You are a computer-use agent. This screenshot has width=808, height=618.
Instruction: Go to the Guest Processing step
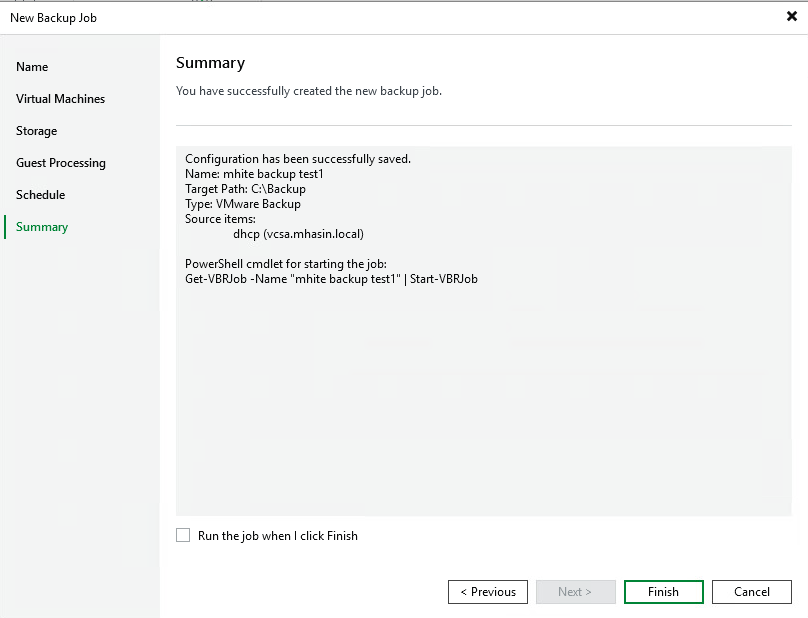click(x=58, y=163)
####################
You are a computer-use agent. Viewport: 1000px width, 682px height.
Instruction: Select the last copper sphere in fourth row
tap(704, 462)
####################
Required work >> For each line above that includes the word "computer", make a copy of that line.

Answer section >>
You are a computer-use agent. This screenshot has width=808, height=618.
You are a computer-use agent. Viewport: 1000px width, 682px height.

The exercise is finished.